Predictors of effective management of acute pain in children within a UK ambulance service: A cross-sectional study

Published:December 09, 2019DOI:



      We aimed to identify predictors of effective management of acute pain in children in the pre-hospital setting.


      A retrospective cross-sectional study using electronic clinical records from one large UK ambulance service during 01-Oct-2017 to 30-Sep-2018 was performed using multivariable logistic regression. We included all children <18 years suffering acute pain. Children with a Glasgow Coma Scale score of <15, no documented pain or without a second pain score were excluded. The outcome measure was effective pain management (abolition or reduction of pain by ≥2 out of 10 using the numeric pain rating scale, Wong-Baker FACES® scale or FLACC [face, legs, activity, crying and consolability] scale).


      2312 patients were included for analysis. Median (IQR) age was 13 (9–16), 54% were male and the cause of pain was trauma in 66% of cases.
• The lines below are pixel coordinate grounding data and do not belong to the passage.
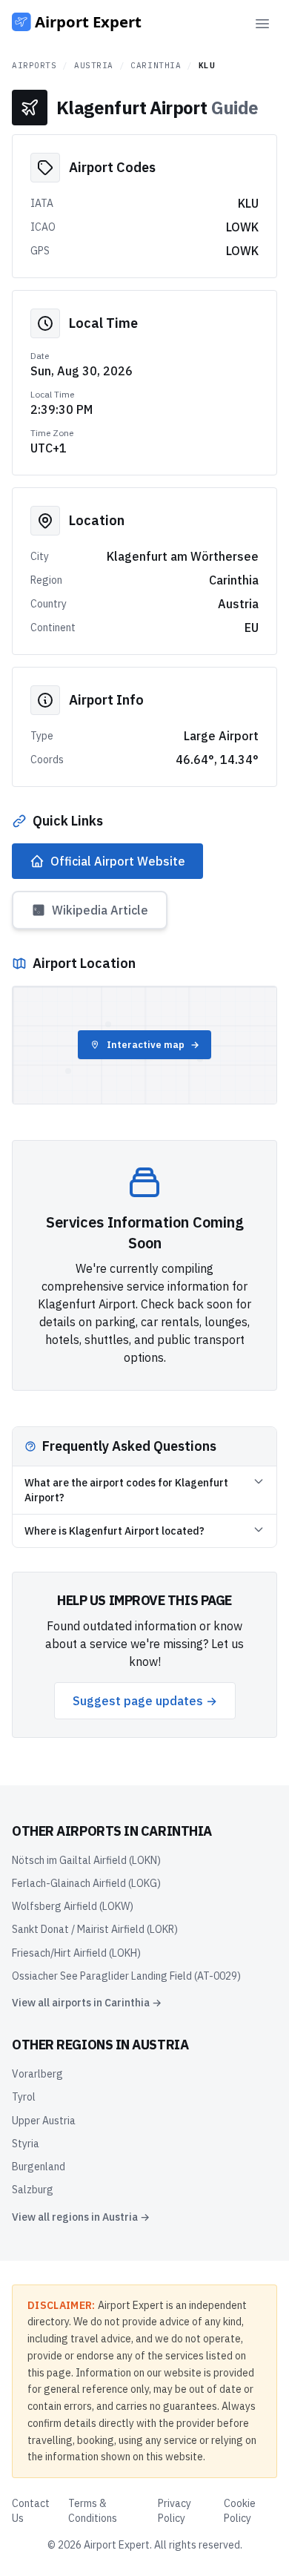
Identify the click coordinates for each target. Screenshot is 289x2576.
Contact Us (31, 2511)
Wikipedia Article (100, 910)
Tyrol (24, 2097)
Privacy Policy (174, 2511)
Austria (93, 65)
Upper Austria (44, 2120)
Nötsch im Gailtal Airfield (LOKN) (86, 1860)
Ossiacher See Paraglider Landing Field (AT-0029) (126, 1976)
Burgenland (38, 2166)
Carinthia (155, 65)
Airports (34, 65)
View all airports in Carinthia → (87, 2002)
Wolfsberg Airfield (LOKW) (72, 1906)
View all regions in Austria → (81, 2217)
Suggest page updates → (145, 1700)
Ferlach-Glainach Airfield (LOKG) (86, 1883)
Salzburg (32, 2189)
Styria (25, 2143)
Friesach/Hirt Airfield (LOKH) (76, 1953)
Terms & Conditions (92, 2511)
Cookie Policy (240, 2511)
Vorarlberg (37, 2074)
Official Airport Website (117, 861)
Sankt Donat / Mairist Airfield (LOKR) (95, 1929)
Predictors of effective pain management include children who were younger (0–5 years) compared to older (12–17 years) (adjusted odds ratio [AOR] 1.53; 95% confidence interval [CI] 1.18–1.97), administered analgesia (AOR 2.26; CI 1.87–2.73), attended by a paramedic (AOR 1.46; CI 1.19–1.79) or living in an area of low deprivation (index of multiple deprivation [IMD] 8–10) compared to children in an area of high deprivation (IMD 1–3) (AOR 1.37; CI 1.04–1.80). Child sex, type of pain, transport time, non-pharmacological treatments and clinician experience were not significant.


      These predictors highlight disparity in effective pre-hospital management of acute pain in children. Qualitative research is needed to help explain these findings.